Gold Hits New Heights Amid Safe-Haven Demand
Gold prices climbed to $4,420 per ounce on Monday—a 2.1% increase—hovering just 3% below the all-time high of $4,533/oz set in late December 2025. This capstone follows a staggering 65% gain in 2025, the metal’s strongest annual performance since the early 1970s.
While weekend developments in Venezuela—reportedly involving political unrest and renewed concerns over asset nationalization—initially sparked risk-off sentiment, the more enduring driver has been a clear dovish pivot by the U.S. Federal Reserve. In its latest communications, the Fed signalled a potential pause in rate hikes and even hinted at rate cuts in mid-2026 if inflation continues its downward trajectory. Lower real interest rates diminish the opportunity cost of holding non-yielding assets like gold, thereby boosting its appeal.
For Nordic institutional investors and central banks—many of whom have already increased gold allocations in recent years—this trend underscores a strategic truth: gold is no longer just a relic of monetary history but a critical portfolio stabilizer in an era of fragmented globalization and volatile fiat regimes.

Copper’s Dual Rally: From Industrial Metal to Strategic Asset
Simultaneously, copper prices have surged to $12,844 per metric ton on the London Metal Exchange (LME), up 3.5% and within striking distance of their record high of $12,960/ton. The rally reflects not only tightening physical supply but also copper’s evolving status as a “green metal” essential to the global energy transition.
The supply squeeze stems from multiple sources: declining ore grades in major producers like Chile and Peru, underinvestment in new mining capacity over the past decade, and logistical bottlenecks exacerbated by climate-related disruptions. Meanwhile, demand is accelerating—particularly in electrification, electric vehicle (EV) manufacturing, and grid infrastructure. According to China Securities, the global copper market is projected to face a deficit of 100,000 tonnes in 2026, a gap that may widen as decarbonization policies gain momentum across the EU and North America.
Notably, former U.S. President Donald Trump’s recent statements—indicating he may impose new tariffs on imported copper should he return to office in 2028—are already influencing market behaviour. Traders are front-running potential trade barriers, leading to strategic stockpiling in the U.S., which now holds nearly half of global exchange-registered copper inventories despite consuming only about 10% of annual supply, per UBS data.
For Nordic economies—home to growing EV supply chains (e.g., Northvolt in Sweden) and ambitious green infrastructure projects—this copper crunch presents both risk and opportunity. On one hand, input cost inflation could pressure margins; on the other, it may accelerate regional efforts to secure ethical, near-shored mineral supplies, including through Arctic mining ventures and circular economy initiatives.

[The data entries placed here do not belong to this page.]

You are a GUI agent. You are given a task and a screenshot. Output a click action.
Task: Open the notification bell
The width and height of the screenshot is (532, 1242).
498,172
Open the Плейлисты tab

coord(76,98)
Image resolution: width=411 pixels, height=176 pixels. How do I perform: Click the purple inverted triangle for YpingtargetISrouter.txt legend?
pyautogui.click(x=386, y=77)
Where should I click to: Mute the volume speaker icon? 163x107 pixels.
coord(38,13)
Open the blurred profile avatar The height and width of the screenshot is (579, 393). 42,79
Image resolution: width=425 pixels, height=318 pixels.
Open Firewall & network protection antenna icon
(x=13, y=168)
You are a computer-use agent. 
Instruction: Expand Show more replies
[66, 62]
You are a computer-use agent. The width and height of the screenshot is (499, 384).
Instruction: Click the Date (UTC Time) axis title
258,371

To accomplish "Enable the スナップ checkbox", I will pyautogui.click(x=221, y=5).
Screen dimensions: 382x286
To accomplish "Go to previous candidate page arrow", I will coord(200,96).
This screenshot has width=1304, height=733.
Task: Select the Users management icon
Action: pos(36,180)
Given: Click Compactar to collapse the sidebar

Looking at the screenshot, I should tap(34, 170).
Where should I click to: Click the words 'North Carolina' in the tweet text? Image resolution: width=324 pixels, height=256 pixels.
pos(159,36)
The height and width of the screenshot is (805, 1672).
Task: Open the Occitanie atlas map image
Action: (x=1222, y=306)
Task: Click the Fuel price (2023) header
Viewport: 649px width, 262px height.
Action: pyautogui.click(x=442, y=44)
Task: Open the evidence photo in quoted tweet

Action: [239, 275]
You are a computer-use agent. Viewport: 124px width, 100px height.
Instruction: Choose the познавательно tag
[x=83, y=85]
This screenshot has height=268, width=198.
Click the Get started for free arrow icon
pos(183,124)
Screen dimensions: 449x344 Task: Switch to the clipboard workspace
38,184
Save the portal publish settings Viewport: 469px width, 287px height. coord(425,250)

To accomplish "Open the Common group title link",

Strategic Implications for the Nordics
The dual surge in gold and copper reveals a broader macroeconomic narrative: markets are pricing in a world of heightened uncertainty and structural realignment. In such an environment, traditional diversification models may fall short. Nordic asset allocators should consider:
– Dynamic commodity exposure: Integrating tactical allocations to gold and copper not just as hedges, but as thematic bets on de-dollarisation and decarbonisation.
– Supply chain resilience: Partnering with EU-wide critical raw materials alliances to reduce dependency on volatile global sources.
– Policy advocacy: Engaging with national and EU regulators to fast-track sustainable mining approvals and recycling infrastructure.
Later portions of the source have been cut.